Germany slams Timmermans over farm reform

Germany’s Agriculture Minister Julia Klöckner on Tuesday directly accused the EU’s Green Deal chief Frans Timmermans of damaging the credibility of the European Commission through his role in negotiations on the next Common Agricultural Policy.

The Commission has been pushing countries to adopt a greener stance on the EU’s giant farm policy, but farm ministers pushed back hard arguing too much green ambition too quickly could bankrupt their farmers. Countries’ refusal to meet the higher green demands coming from Timmermans and the European Parliament last month led to a break-up in talks.

“All ministers, regardless of which party or country they come from, have the impression that Commissioner Timmermans’ behavior is jeopardising confidence in the Commission in its function as an honest broker,” she wrote in a statement released Tuesday by the German agriculture ministry after two days of talks in Lisbon aiming to get a deal back on track.

An EU official retorted: “It’s hard to broker any agreement when one of the parties is backpedaling on their own position. Lashing out against the Commission, who is putting actual compromises on the table, seems a bit irrelevant at that stage. But we’re happy to discuss it over lunch.”

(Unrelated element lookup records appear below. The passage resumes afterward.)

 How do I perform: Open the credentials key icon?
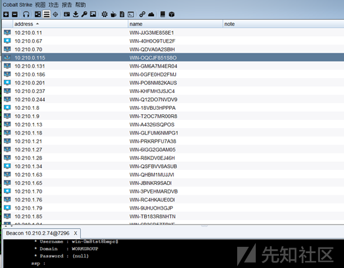click(84, 14)
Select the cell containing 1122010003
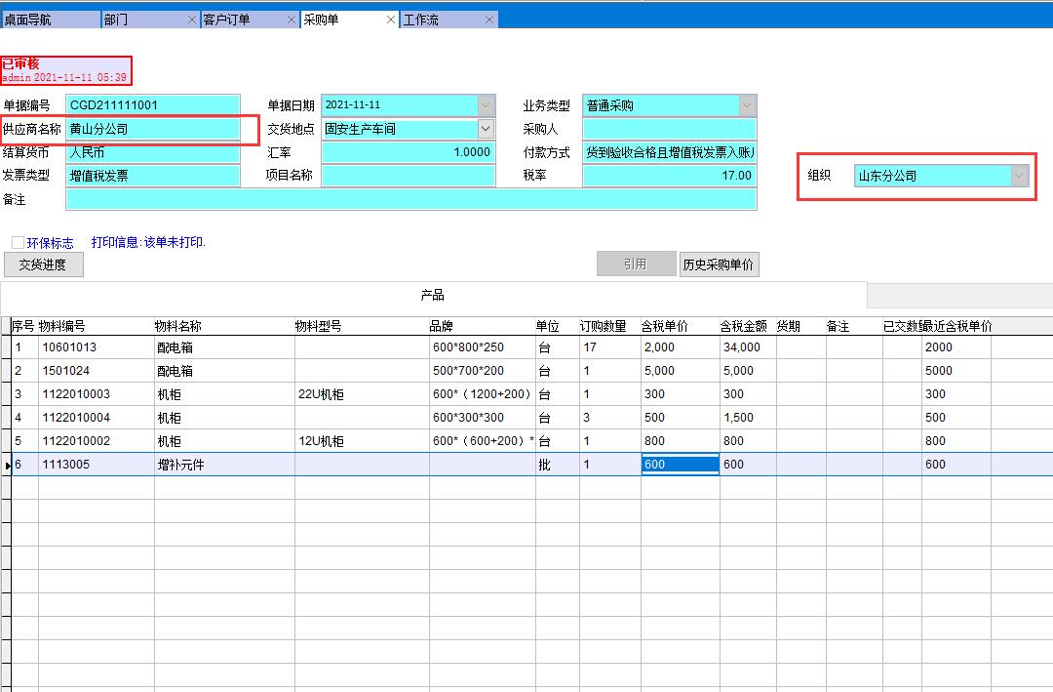Viewport: 1053px width, 692px height. coord(95,394)
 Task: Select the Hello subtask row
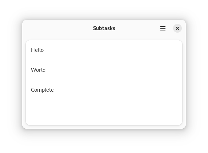pyautogui.click(x=104, y=50)
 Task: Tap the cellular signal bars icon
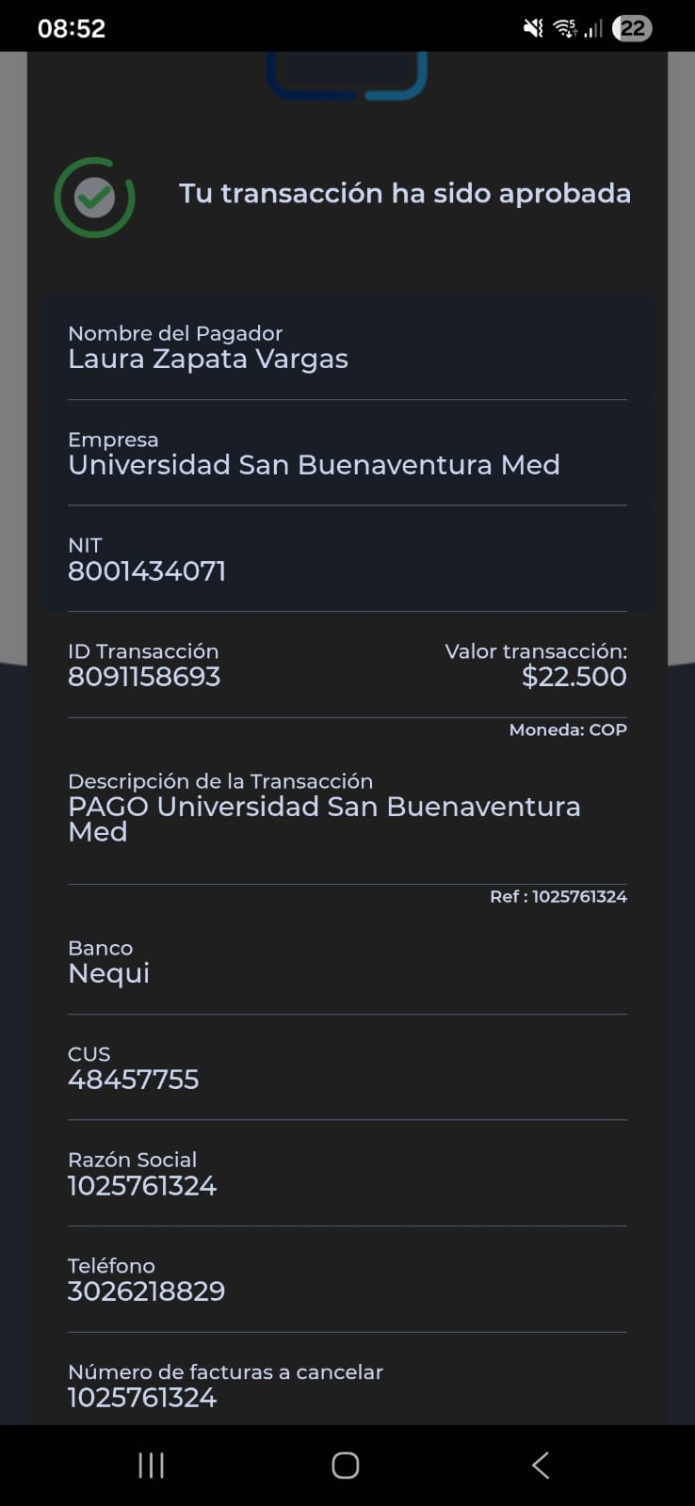[x=593, y=29]
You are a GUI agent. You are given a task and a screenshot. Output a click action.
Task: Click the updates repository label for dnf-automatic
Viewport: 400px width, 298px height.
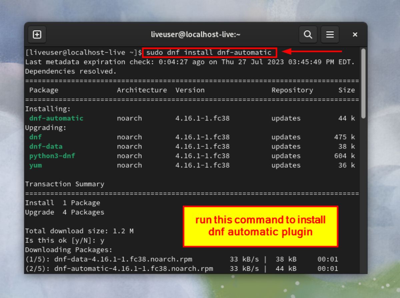285,118
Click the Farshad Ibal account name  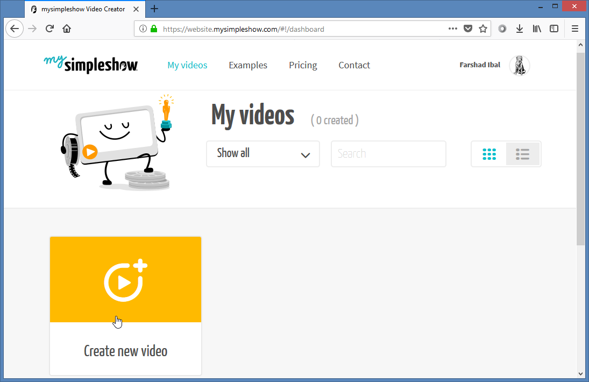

Germany’s powerful farm chief Klöckner brokered a common CAP position between all EU countries last October but she and her fellow ministers ended up offering Parliament a deal that was actually less green in some crucial aspects during the negotiations in May, tanking the talks.

Klöckner wrote: “We agree that it would be good if the Commission respected the Council and Parliament in their role as legislators. Her strongly-worded statement did not name-check EU farm chief Janusz Wojciechowski, despite the fact the Pole was the only EU commissioner present for the off-record ministerial talks in Portugal this week.

The German statement said Commission officials have “repeatedly burdened” the final phase of the talks with new legislative proposals which lack a legal basis. MEPs have also accused the Council of the same last-minute tactics.

Timmermans finds himself between a rock and a hard place on agricultural policy, having already been heavily criticized by climate activists such as Greta Thunberg for not being strong enough on driving through a greener transition for the heavily-emitting sector.

POLITICO has reported he gave Portugal’s farming minister Maria do Céu Antunes a “10-minute scolding” behind closed doors about the EU Council’s low green ambition as the last round of negotiations collapsed.

Klöckner said EU countries are all ready to reach an agreement with MEPs through the Portuguese presidency during a so-called super trilogue next week. Her statement suggested that the Commission’s negotiating strategy was possibly the only factor that could now block a deal on the CAP by the end of the month.

Her Spanish counterpart Luis Planas has also been vocal in accusing the Commission of disrupting the negotiations by overly favoring the European Parliament’s negotiating position.